Clymer, Indiana Co. St. Michael's G.C. Church is just left of center.
Mahanoy City, Schuylkill Co. The original St. Mary's G.C. Church is right of center, with the domes, between the two steepled churches.

Here is where I’m reaching out to you for help! Some of these things may exist, and I would never know it. If you have photos in any of these categories or from any of the Rusyn communities below, please get in touch with me.

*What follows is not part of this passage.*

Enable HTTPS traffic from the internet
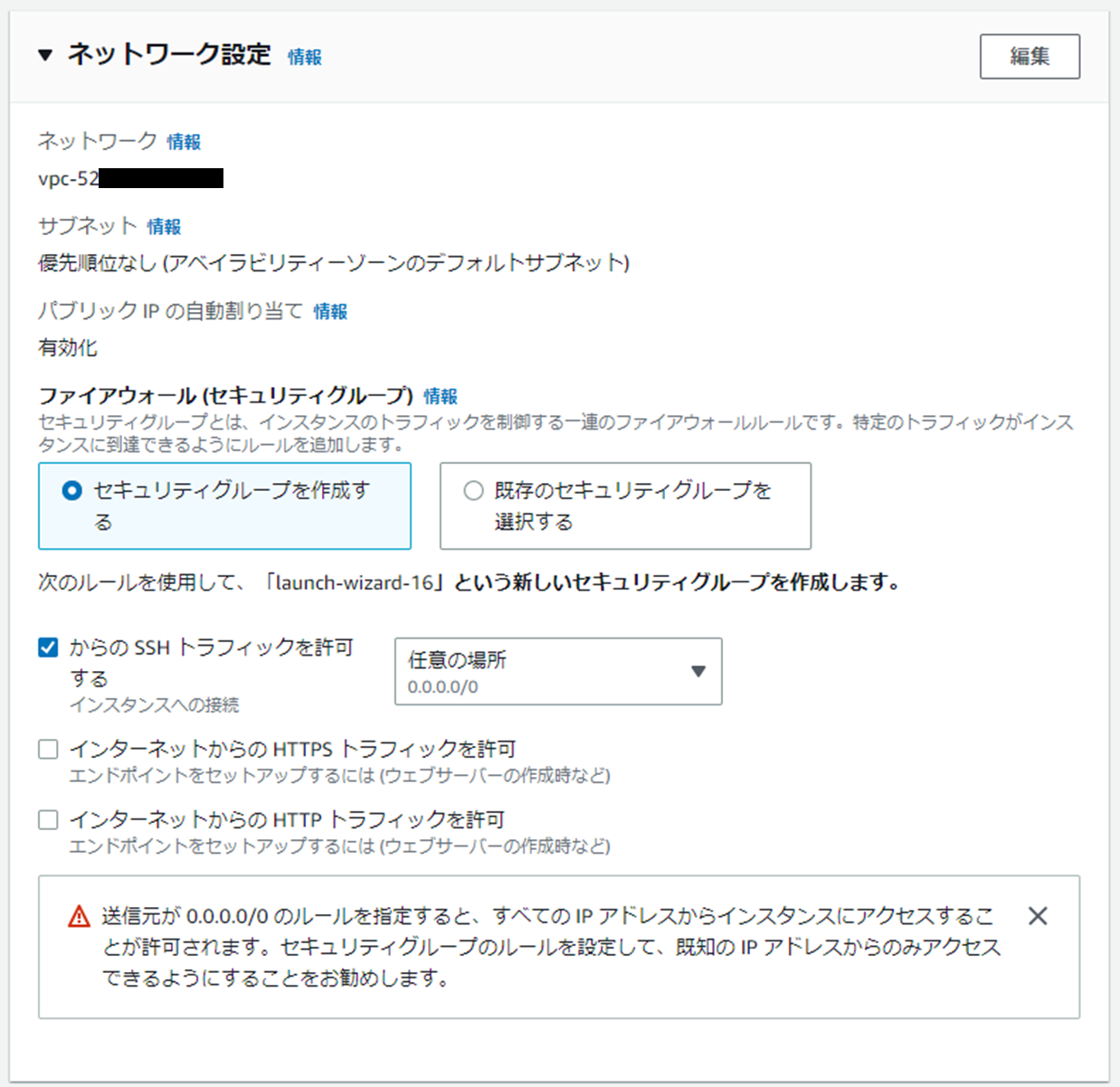This screenshot has height=1087, width=1120. 47,748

Communities for which I have no usable photos except the church(es) and cemetery:
  • Aliquippa – Ss. Peter & Paul (Ukrainian) Greek Catholic Church
  • Altoona, Blair Co.
  • Arcadia, Indiana Co.
  • Avella & Burgettstown, Washington Co.
  • Barnesboro (Northern Cambria), Cambria Co. – St. John the Baptist Greek Catholic Church
  • Beaverdale, Cambria Co.
  • Bitumen & Renovo, Clinton Co.
  • Bobtown, Greene Co.
  • Buck Run, Schuylkill Co.
  • Clarence, Centre Co.
  • Clifton Heights, Delaware Co.
  • Coal Run (Clune) & Iselin, Indiana Co.
  • Colver, Cambria Co.
  • Corry/Columbus, Erie Co.
  • Crossingville, Crawford Co.
  • Dixonville, Indiana Co. – St. Mary's Russian Orthodox Church
  • Ellwood City/Ellport, Lawrence Co.
  • Export, Westmoreland Co.
  • Girard, Erie Co.
  • Glen Lyon, Luzerne Co.
  • Hawk Run, Clearfield Co.
  • Heilwood, Indiana Co.
  • Jenners, Somerset Co.
  • Jeannette, Westmoreland Co. – Ss. Cyril & Methodius Russian Orthodox Church
  • Jerome, Somerset Co.
  • Lopez, Sullivan Co. – Ss. Peter & Paul Greek Catholic Church
  • Macdonaldton, Somerset Co.
  • Madera, Clearfield Co.
  • Meyersdale, Somerset Co.
  • Middleport, Schuylkill Co.
  • New Castle, Lawrence Co. – Holy Trinity Russian Orthodox Church
  • Oil City, Venango Co.
  • Pageville/Edinboro, Erie Co.
  • Patton, Cambria Co.
  • Pittsburgh, South Side, Allegheny Co. – Ss. Peter & Paul/Assumption Russian Orthodox Church
  • Portage, Cambria Co –St. Michael Russian Orthodox Church
  • Revloc, Cambria Co.
  • Sagamore, Armstrong Co.
  • Slatington, Lehigh Co.
  • Tobyhanna, Monroe Co.
  • Tyler, Clearfield Co.
  • Tyrone, Blair Co.
  • Urey, Indiana Co.
  • Yatesboro, Armstrong Co.
    I’ve also made a list of photographs that I’ve seen at some point but was unable to scan or otherwise get a copy of, and photos that I think may exist somewhere, but I don’t know for sure.

    If you can assist with providing access to any of these items, please get in touch with me at rusynsofpa@gmail.com. Thank you!

    Original material is © by the author, Richard D. Custer; all rights reserved.

    3 comments:

    1. You may want to look at the Salemville web sites.
      http://patheoldminer.rootsweb.ancestry.com/church3.html

      ReplyDelete
    2. Uniontown PA, in Fayette County, still has a viable Greek Catholic population. They are still active in keeping alive many of the GC traditions and the church is beautiful. I'm sure many would be interested in this website...will pass the word!

      ReplyDelete
      Replies
      1. Thanks for helping to spread the word! I have lots of great material from Uniontown and vicinity for my book, even if I unintentionally haven't mentioned it much here on the blog.